_Goal 1_
Please transcribe the entries starting with the line containing "Where should I" and going on through the line containing "pos(206,473)", both lines included, and leave the pictures out of your answer.

_Document text_

Basically, it's a criticism not too well defined, but then neither do they often clearly define "worldview" who use it positively. Not everyone who uses the term "worldview" fits the critical label. Furthermore, "worldview" can be defined in a way that avoids the criticism.

The target of the criticism teaches that there is, to a greater or lesser degree, one, biblically-informed way of looking at the world, which (important addition) leads to the "biblically-correct" opinions. And those are invariably the opinions of those who claim they've got possession of that one, biblical worldview.

Don't agree with them? Well, I guess you aren't as "biblical" as they are. But they're fair; all you have to do is prove from the Bible that they have the wrong opinion; then they will change. Otherwise, they believe their opinions are all formed out of the Bible. Ergo, they have the RIGHT opinions.

And if you disagree (especially if you haven't even tried to use the Bible to form your, say, political opinions!) well then, why should they even listen to you?

A "worldviewer" (in the sense being criticized) generally adopts the "all facts are God's facts" outlook, but perhaps in an unhealthy way. Christian reality admits this: one plus one makes two; and we can rely on that knowledge because God--who revealed himself by indelible word in the Bible alone--is the one who assures the original and continuing validity of truth.

But one-plus-one is a revelation of nature, and accessible to all image-bearers, even those in full-tilt rebellion against the Creator. You don't need a Christian worldview to have possession of it. Not sure who coined the phrase, but we can say that unbelievers can count; they just can't account (in the philosophical sense) adequately for counting.

But a "worldviewer" might go further, to say that unbeliever's math is essentially faulty, because it is not grounded in the God of reality. Here's the problem: I can have a Christian's outlook, and be bad a math; and being a better Christian won't help me do math any better. Meanwhile the unbeliever can win the Nobel Prize and contribute to humanity's worldly progress, all while he denies God and holds together in his mind many incompatible things--all which combine to supply a "worldview" lens. He's just good at math.

Plus, a man can be all determined to get his "worldview" on literally everything from the Bible ("if I can't figure out the Bible's perspective, it must not be important!"); and, I daresay, hold together in his Christian-mind many incompatible things anyway. His effort to "correctly" view everything in the world comes ultimately to nothing. It's a real problem in certain segments of the Christian world today, that people are "baptizing" too many things.

"Taking over everything for Jesus" partakes equal parts of hubris, narcissism, and subjectivity. Politics gets an inordinate share of the effort. Who decided that was the most important thing? I'd say for these types, the Arts come second, along with Journalism. There's a trend there, and it's all about influence. Start with the attitude that Christians should have the greatest influence in society; adopt the attitude that Christianity in some important way has baptized or formed entirely your opinions; then aim at taking over the organs that shape the cultural mind.

_Records to process_
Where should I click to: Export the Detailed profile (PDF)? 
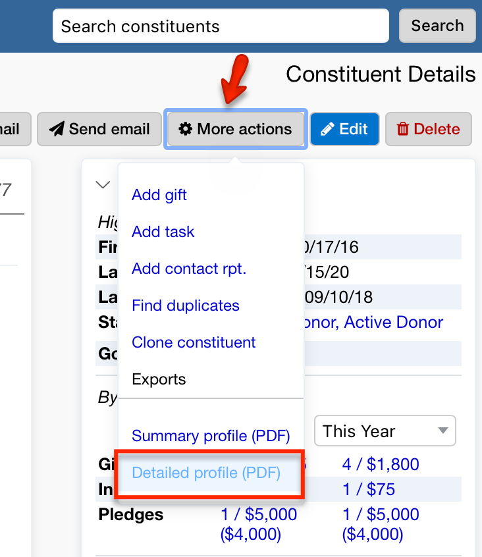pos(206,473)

--

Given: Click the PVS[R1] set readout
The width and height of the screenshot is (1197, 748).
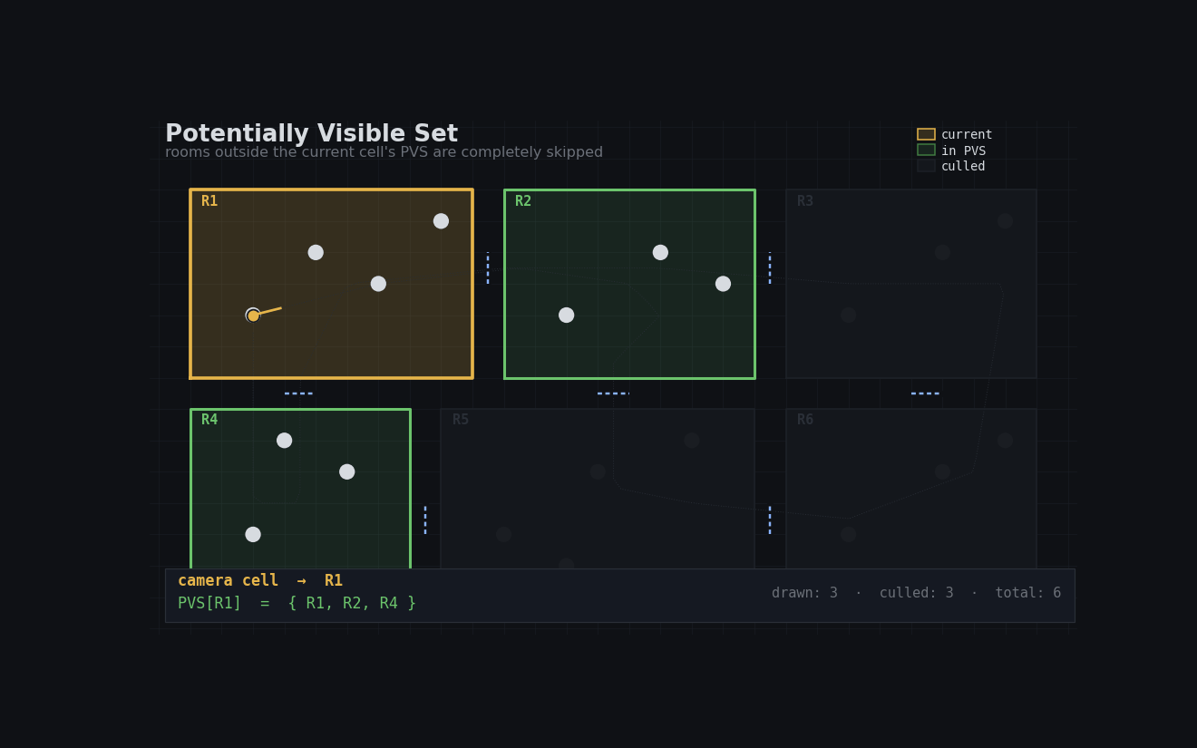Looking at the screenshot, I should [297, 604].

_Goal 2_
Answer these questions about the text on worldview:
(a) Which area gets an inordinate share of the effort?
(b) What comes second for these types?
(c) According to the phrase whose coiner the writer is unsure of, what can unbelievers do, and what can't they do?

_Written solution 1_
Where should I click to: Export the Detailed profile (PDF)? 
pos(206,473)

_Written solution 2_
(a) Politics.
(b) The Arts, along with Journalism.
(c) They can count, but they can't account adequately for counting.